« On reste trop silencieux devant l’inhumanité »
un texte de Jack Ralite
lundi 16 novembre 2015
Étant souffrant, j’ai regardé la télé toute la nuit du 13 novembre pour être avec ceux que Daech, véritable gouvernement d’épouvante, a assassinés.
Je suis profondément proche des familles et des jeunes à qui la vie a été ôtée si ignominieusement. Mais on ne peut pas seulement souffrir et être solidaire.
Comment résister à pareil crime visant à nous ébranler et souhaitant nous entraîner contre nos concitoyens musulmans ? C’est de garder son sang-froid, de refuser d’être trié à partir de la question religieuse, de combattre le racisme, de continuer à vivre et agir contre l’inhumanité et la barbarie de tels actes.
Il faut aussi ne pas oublier l’histoire coloniale, ces forfaits refoulés qui nous reviennent aujourd’hui à la figure à travers deux pratiques inadmissibles : on laisse se noyer encore d’innombrables hommes, des femmes et des enfants dans la mer Méditerranée, qui fuient devant les tueries de Daech.
On reste trop silencieux devant l’inhumanité qui refuse, en Europe, les réfugiés fuyant la mort.
Il y a urgence à prendre un tournant dans ces deux domaines, les noyés, les refusés et les assassinés du 13 novembre étant également des victimes du terrorisme.
Nous devons, gouvernement et citoyens, nous compromettre avec la personne humaine.
Chaque jour, chacune, chacun doit se dire : « Si tu n’agis pas ce jour, alors qui ? » « Si tu n’agis pas maintenant, alors quand ? »
La vie pour se protéger a besoin de l’engagement de tous, autant que de l’engagement de chacun.

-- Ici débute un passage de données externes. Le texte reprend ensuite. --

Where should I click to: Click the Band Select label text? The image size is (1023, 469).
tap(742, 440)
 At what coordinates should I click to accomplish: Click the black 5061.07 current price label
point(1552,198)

À plusieurs moments de notre histoire, quand le chacune-chacun a su se croiser avec le tous, et réciproquement, nous avons été invincibles.
Servons-nous de ces pensées. « L’homme est plein à chaque minute de possibilités non réalisées », disait le psychologue Vygotski.
Enrageons, oui, mais surtout construisons « les yeux ouverts ».